Data-manager account of the specific group is the only account that has read or write access to the archive folder of the group. This is to prevent the potential problems of accidentally recalling files online when not needed. Also to make sure that all the files are stored in correct format (see 'Best practices' below).

2. Managing data

After some time, all the files on remote archive server get automatically migrated to the tape. When this happens, all the folders and files can be still normally seen in the structure. The access to any (sub)directory is possible and ls should list the files. All the filenames and their permissions and metadata (age, size, ownerhip) can be seen.

The difference is that the file content is not directly available anymore - that is, not without calling it back first. If anything is done on the file content, like edit (like compressing, edit with vim/nano) or read (with less, cat or grep) then the command will get stuck in order to retrieve the file from the tapes - which take a lot of time. During this time the command line will be stuck unusable.

Therefore the correct procedure is to first stage (recall from the tape) the file, and access the content when it is available again.

2.1. Data states

The data migrates on remote server from disk to tape and during this it has different states. As long as the data is online (on disks), it is available to the user. It can be read or modified..

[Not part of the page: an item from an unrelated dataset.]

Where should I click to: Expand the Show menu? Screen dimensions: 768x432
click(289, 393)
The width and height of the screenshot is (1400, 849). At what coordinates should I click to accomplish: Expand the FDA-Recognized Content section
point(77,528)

State Code Online (data on disks) Offline (data on tape) Explanation
Regular REG Yes No Files are only on disk. File content can be accessed and changed.
Migrating MIG Yes Not yet File content is copied from disks to tape. Content is still available.
Dual-state DUL Yes Yes Content is both on disk and on tape.
Offline OFL No Yes Content is no longer online (on disks). It is only on tape. Can be recalled back to disks.
Unmigrating UNM Not yet Yes Files content is copied from tape and is not available until copy is finised.

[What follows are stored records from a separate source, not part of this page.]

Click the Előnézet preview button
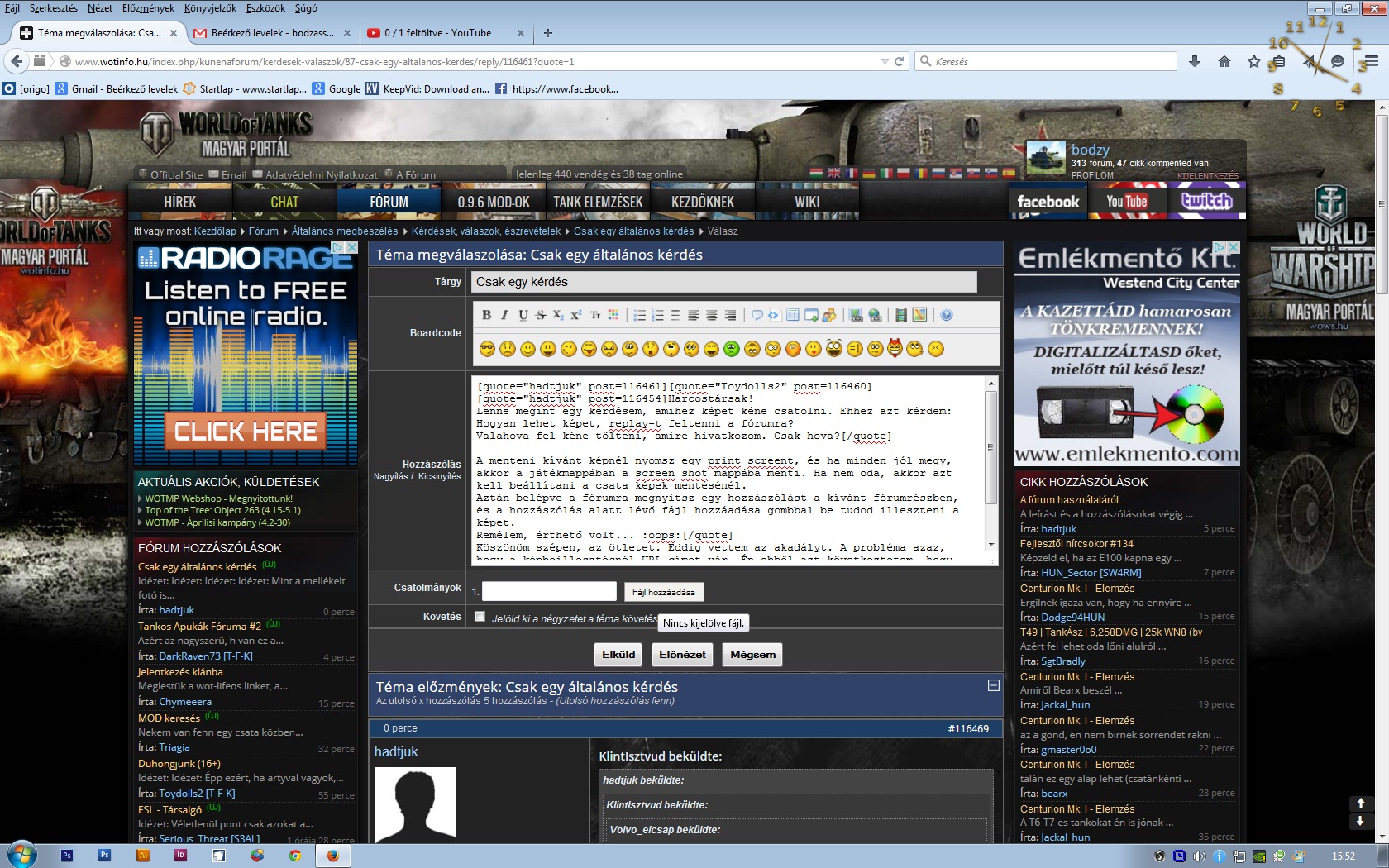This screenshot has width=1389, height=868. (682, 655)
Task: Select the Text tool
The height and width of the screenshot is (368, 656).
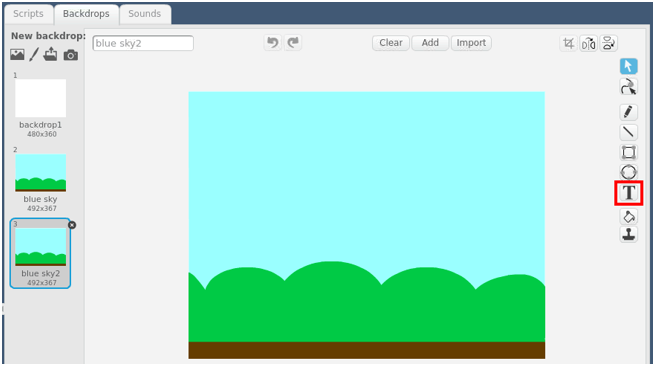Action: pyautogui.click(x=628, y=193)
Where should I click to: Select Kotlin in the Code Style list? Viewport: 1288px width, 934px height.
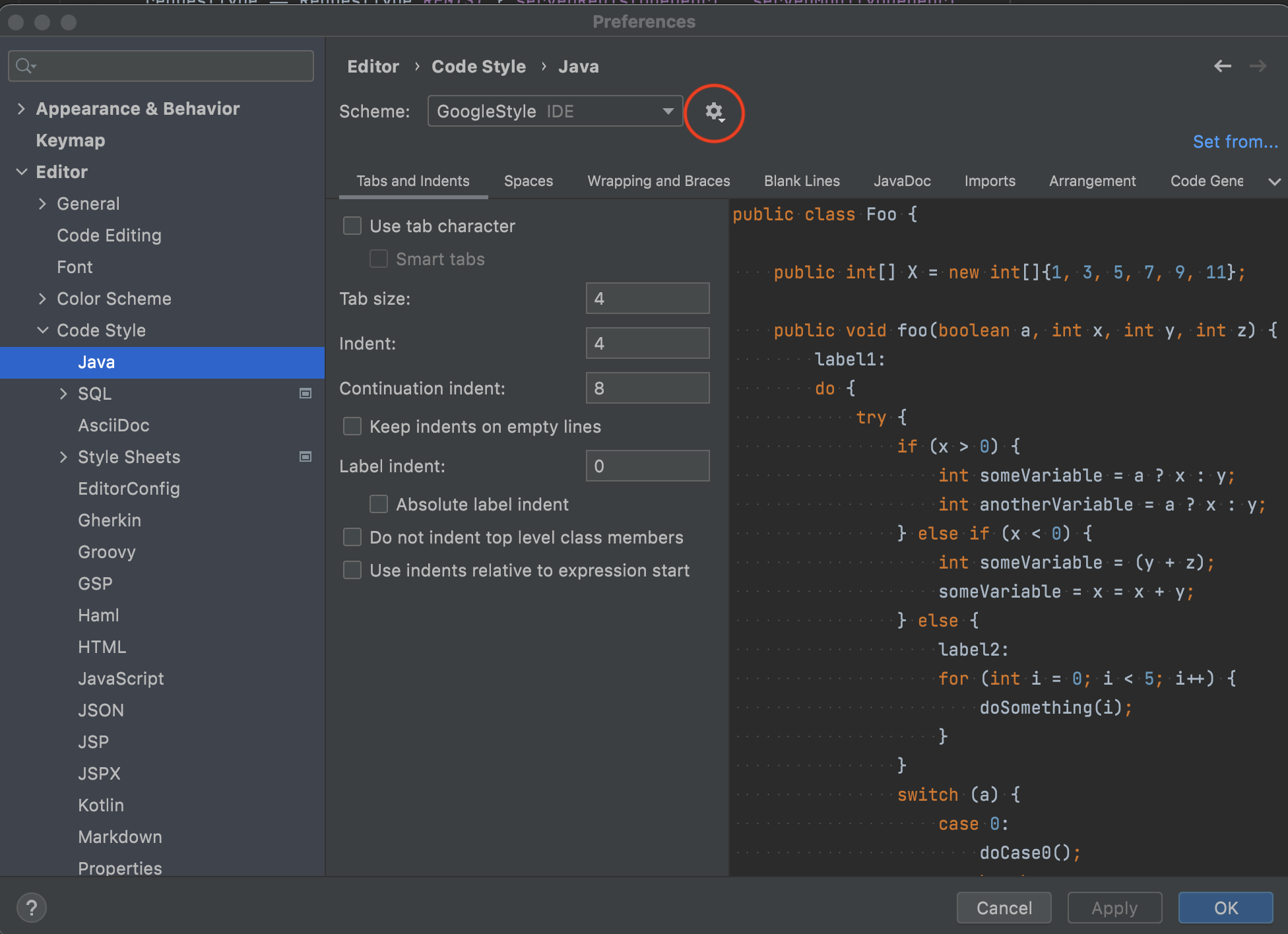(x=101, y=805)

Note that the folders are always online (in state REG) and as such you can always browse folders and check file permissions and their metadata information.

3. Workflow example

How to upload and modify states of the remote files.

User

Become the data manager

   user $ sudo -u [group]-dm bash

Bundling

(optional, but highly recommended) Preperate the data by merging multiple files/folders into one compressed tar file

   dm-user $ tar -czvf /groups/[group]/arc01/projects/project-x.tar.gz /groups/[group]/prmxx/projects/x/*

Uploading

Upload file(s) to the archive

   dm-user $ cp /groups/[group]/prmXX/project-x.tar /groups/[group]/arc01/projects/project-x.tar

Checksum

(highly recommended) If file was copied recently, it can be still on regular disks on the remote archive server, so we can simply issue remote command to calculate the sha256sum value of it

   arc_surf --sha256sum /groups/[GROUP]/arcXX/subfolder/file

Migrating

(optionally) If file is still online, it can be moved to the tape (or simply wait for it to automatically move there)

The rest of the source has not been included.